Business, Craft Beeron January 21st, 2014No Comments

Looking for investors or start up capital for your new craft brewery or brewpub?  Not interested in a loan?  There may be another solution available to you:  crowdfunding.

You may have heard of crowdfunding.  It has grown exorbitantly over the past few years.  Online crowdfunding websites such as KickStarter  and IndieGoGo have been used by thousands of entrepreneurs and start up companies to obtain start up capital to build a product and a business.  To date, in exchange for monetary contributions, these companies have had to offer something in return, such as the product being created, at a discounted price.  About a year ago, for instance, I contributed a set amount of money to a KickStarter campaign focused on creating a unique iPad stand called the Slope.  In exchange, I received the Slope for an amount $15-$20 less than the retail price when the product was completed (my contribution doubled as the purchase price).

In late October, 2013, the Securities and Exchange Commission (SEC) released proposed rules regarding equity crowdfunding.  While the rules have been proposed, they are currently under a 90 day comment period.  Therefore, the earliest that equity crowdfunding could become legal would probably be Spring of 2014, but more likely the rules will not become official (and therefore, equity crowdfunding will not become legal) until the third or fourth quarter of 2014.  The difference, if equity crowdfunding becomes legal, is that contributors to a company will become actual equity shareholders in the company.  Traditionally, if a company wanted to solicit contributions from the public in exchange for shares, the company had to file with the SEC and follow the SEC’s strict guidelines (which typically required great legal expense).  These new rules will change everything.
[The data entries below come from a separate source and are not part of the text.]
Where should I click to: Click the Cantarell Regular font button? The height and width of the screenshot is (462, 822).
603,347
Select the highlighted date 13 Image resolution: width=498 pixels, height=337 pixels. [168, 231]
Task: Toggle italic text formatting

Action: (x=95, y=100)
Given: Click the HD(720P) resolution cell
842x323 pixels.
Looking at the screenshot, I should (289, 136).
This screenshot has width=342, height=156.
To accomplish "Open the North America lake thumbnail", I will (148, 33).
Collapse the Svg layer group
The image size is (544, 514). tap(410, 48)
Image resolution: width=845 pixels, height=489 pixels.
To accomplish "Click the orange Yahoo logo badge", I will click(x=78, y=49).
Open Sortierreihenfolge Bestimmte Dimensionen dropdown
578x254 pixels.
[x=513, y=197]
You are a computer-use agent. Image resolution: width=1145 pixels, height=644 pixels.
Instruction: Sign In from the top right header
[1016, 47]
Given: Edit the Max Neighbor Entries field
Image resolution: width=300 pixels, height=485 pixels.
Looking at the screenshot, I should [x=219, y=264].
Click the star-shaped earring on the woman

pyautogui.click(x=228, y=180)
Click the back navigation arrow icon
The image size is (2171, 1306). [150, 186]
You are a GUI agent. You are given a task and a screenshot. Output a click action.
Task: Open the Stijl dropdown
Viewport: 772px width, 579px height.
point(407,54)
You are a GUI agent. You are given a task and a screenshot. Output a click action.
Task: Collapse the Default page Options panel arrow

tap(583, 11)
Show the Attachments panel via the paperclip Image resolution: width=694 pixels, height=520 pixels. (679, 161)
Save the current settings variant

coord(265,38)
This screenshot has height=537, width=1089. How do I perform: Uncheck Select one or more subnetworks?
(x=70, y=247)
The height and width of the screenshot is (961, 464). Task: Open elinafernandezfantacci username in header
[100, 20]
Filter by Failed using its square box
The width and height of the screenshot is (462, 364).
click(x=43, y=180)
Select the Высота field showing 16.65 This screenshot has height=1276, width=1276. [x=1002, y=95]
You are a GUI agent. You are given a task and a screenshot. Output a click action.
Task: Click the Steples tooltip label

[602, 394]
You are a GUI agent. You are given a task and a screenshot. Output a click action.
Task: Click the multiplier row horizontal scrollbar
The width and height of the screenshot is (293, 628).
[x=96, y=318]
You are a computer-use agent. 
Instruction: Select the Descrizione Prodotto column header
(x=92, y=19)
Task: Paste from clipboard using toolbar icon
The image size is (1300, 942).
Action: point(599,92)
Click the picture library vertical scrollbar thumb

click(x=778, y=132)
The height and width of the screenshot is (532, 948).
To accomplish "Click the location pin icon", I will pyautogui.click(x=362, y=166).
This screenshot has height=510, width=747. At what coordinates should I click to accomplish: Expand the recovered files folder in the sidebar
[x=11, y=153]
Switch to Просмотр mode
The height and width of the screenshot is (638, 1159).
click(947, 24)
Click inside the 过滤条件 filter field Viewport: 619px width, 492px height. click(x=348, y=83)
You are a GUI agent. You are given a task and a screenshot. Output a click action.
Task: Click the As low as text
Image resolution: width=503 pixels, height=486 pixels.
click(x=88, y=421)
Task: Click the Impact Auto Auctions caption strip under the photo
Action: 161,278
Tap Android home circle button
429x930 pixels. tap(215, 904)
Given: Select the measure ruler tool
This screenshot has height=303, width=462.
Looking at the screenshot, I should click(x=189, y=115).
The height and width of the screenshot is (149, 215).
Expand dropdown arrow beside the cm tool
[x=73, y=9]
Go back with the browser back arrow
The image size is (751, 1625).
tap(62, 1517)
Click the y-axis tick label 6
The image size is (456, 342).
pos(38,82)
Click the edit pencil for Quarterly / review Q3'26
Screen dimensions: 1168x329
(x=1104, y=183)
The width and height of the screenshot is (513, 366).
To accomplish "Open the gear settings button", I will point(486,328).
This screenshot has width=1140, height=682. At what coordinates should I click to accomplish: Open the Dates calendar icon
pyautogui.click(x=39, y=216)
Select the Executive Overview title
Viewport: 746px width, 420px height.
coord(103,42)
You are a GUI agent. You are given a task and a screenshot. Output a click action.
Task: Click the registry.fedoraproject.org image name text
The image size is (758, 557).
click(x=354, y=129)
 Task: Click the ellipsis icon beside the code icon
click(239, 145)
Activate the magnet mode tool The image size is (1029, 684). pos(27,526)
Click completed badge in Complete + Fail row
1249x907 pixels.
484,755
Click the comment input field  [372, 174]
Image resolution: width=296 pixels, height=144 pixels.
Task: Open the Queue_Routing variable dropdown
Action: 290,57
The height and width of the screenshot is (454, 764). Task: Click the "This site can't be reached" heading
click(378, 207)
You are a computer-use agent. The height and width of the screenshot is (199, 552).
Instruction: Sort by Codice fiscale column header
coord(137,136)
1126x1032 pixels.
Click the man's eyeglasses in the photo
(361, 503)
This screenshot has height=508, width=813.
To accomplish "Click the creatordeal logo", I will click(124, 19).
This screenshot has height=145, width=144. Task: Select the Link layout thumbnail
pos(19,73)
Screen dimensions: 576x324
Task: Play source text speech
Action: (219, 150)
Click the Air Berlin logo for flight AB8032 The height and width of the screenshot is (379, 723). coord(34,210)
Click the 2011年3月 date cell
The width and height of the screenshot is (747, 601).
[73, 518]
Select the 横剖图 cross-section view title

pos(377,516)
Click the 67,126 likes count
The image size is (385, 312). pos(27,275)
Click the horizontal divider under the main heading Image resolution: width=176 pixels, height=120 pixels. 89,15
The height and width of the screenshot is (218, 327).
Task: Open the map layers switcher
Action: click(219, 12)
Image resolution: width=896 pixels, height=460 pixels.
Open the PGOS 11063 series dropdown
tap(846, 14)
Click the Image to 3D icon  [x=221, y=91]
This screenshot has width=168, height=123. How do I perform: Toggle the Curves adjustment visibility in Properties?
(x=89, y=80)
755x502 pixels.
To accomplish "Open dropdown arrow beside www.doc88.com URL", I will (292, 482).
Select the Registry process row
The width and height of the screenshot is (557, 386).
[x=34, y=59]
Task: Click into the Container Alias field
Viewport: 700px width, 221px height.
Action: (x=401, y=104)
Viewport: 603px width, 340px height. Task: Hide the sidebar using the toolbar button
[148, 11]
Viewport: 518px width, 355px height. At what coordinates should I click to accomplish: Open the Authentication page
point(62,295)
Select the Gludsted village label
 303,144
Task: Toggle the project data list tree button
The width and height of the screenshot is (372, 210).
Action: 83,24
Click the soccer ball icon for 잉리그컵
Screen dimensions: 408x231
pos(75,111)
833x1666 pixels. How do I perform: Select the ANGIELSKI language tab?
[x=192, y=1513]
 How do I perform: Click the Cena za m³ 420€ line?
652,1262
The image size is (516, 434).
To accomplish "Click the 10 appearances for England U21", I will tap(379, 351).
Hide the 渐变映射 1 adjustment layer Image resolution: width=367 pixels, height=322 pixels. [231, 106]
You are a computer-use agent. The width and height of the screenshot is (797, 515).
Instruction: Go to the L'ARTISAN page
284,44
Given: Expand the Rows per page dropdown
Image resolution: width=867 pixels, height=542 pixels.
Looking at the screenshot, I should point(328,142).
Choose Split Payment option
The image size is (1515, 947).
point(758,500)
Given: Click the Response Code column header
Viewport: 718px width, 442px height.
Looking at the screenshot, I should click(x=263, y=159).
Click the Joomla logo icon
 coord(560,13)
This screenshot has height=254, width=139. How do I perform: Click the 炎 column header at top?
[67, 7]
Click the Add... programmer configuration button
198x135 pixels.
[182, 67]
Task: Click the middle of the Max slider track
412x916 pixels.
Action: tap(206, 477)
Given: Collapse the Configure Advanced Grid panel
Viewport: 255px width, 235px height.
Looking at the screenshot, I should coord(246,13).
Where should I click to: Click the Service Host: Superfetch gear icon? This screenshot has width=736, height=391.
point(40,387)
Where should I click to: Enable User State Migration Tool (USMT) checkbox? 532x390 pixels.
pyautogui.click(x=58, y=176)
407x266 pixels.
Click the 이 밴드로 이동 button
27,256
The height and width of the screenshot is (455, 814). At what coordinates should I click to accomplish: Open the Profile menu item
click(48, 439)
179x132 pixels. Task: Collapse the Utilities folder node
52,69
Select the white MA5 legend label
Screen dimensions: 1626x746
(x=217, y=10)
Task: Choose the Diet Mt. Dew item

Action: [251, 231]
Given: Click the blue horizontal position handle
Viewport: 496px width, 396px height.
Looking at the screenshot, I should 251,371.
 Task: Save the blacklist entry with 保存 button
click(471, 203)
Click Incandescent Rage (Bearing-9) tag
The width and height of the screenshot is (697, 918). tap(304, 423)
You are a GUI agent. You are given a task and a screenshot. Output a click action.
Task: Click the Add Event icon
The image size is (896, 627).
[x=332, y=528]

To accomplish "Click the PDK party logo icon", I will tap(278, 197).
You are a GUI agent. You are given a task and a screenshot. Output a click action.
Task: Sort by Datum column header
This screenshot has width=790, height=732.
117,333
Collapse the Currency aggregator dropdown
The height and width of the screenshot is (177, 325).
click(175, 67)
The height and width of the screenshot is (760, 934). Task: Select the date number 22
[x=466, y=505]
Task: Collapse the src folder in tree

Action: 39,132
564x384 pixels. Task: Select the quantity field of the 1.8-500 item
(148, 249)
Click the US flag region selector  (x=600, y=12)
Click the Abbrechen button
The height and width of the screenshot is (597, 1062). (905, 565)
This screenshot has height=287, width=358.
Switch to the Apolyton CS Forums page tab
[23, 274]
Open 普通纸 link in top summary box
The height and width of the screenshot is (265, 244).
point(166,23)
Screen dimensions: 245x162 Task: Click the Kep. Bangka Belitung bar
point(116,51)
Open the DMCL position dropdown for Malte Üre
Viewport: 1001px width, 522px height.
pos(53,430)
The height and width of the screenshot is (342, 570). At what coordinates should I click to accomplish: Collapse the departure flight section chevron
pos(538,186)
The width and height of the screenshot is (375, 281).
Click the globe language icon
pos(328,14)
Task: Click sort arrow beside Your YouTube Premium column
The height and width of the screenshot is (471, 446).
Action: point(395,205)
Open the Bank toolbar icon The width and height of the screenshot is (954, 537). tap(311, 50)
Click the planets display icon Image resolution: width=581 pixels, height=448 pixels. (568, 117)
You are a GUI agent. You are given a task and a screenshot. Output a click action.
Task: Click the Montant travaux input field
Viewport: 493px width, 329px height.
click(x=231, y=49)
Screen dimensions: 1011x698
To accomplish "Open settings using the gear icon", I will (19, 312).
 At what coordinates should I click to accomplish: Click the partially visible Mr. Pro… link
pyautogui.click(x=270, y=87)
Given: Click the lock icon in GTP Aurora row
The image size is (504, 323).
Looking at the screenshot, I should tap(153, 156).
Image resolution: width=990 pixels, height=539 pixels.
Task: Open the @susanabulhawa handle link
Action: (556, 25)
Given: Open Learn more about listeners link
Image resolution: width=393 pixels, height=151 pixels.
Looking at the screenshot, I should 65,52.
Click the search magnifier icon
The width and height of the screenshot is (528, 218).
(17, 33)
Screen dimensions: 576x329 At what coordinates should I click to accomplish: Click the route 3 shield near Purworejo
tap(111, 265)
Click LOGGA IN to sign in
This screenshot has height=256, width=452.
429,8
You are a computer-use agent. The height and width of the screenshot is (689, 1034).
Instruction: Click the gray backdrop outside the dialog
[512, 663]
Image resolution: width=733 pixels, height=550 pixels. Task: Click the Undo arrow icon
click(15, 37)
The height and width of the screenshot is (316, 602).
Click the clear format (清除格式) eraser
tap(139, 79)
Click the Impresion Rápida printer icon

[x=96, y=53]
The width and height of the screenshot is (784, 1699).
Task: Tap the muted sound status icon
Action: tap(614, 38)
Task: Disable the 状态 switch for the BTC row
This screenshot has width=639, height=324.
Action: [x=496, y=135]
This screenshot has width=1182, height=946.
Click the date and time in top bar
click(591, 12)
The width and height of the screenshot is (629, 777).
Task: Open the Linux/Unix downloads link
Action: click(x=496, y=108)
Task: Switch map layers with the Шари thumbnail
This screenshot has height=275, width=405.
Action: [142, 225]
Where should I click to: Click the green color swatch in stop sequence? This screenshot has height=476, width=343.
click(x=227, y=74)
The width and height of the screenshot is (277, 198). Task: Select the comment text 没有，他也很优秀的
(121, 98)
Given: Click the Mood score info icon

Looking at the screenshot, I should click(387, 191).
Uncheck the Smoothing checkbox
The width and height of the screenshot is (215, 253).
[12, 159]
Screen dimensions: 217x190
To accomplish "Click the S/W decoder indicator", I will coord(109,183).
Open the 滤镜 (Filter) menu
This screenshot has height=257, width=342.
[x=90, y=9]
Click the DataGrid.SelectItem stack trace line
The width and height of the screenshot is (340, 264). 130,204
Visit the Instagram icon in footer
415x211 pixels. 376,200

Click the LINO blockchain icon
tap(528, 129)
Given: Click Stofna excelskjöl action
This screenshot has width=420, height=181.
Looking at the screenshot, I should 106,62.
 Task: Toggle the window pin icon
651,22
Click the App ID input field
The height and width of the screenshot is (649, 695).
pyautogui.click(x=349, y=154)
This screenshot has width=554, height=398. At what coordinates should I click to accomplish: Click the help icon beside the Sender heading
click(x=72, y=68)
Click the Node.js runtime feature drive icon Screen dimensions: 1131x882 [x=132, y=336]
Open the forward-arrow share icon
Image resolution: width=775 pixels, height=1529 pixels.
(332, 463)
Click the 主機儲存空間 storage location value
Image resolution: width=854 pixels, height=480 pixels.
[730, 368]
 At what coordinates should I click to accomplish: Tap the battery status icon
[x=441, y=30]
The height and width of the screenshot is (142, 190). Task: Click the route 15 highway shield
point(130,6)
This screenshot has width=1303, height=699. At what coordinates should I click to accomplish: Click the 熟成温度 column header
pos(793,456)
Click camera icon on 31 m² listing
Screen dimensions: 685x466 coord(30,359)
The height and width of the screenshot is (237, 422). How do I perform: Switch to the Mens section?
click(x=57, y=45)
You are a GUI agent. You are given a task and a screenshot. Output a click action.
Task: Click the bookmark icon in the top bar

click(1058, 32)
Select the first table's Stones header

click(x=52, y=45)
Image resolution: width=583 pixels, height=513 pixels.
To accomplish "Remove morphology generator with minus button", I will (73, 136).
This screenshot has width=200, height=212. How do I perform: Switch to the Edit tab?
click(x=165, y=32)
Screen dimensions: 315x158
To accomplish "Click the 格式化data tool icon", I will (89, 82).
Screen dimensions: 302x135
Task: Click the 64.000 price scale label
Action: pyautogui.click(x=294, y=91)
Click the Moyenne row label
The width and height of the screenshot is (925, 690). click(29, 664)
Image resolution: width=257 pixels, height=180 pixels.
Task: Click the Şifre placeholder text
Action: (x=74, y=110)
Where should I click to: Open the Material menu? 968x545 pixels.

Under the new rules, a company (including any of its related subsidiaries or parent companies) can raise up to $1,000,000 in a 12 month period from an unlimited number of investors in small amounts.  Investors do not have to be accredited with the SEC for these types of contributions.  The solicitations must come via an internet platform and all communications must be publicly viewable on the platform (or via a registered securities broker).  The $1M cap exemption from traditional SEC rules does not include other exemptions.  For instance, if a company receives $200,000 through another method (other than crowdfunding) also exempted by the SEC, that $200k will not apply to the $1M cap above.

However, the SEC did place limits upon individual crowdfunders.  If a crowdfunder has an annual income and net worth of less than $100,000, that individual can only crowdfund the greater of $2,000 or 5% of their annual income or net worth.  If a crowdfunder has an annual income or a net worth of greater than $100,000, that individual can crowdfund 10% of their annual income or net worth up to a $100,000 hard cap, per year.  The $100k hard cap applies to all investors.

These are just a few of the highlights from the proposed rules (the SEC’s rule proposal is a hefty 585 pages).  If you are considering crowdfunding for your new craft brewery or brewpub, and especially equity crowdfunding (once it becomes legal), you should contact an attorney to help you navigate and follow all of the SEC’s rules (and other laws impacting equity crowdfunding and start up businesses).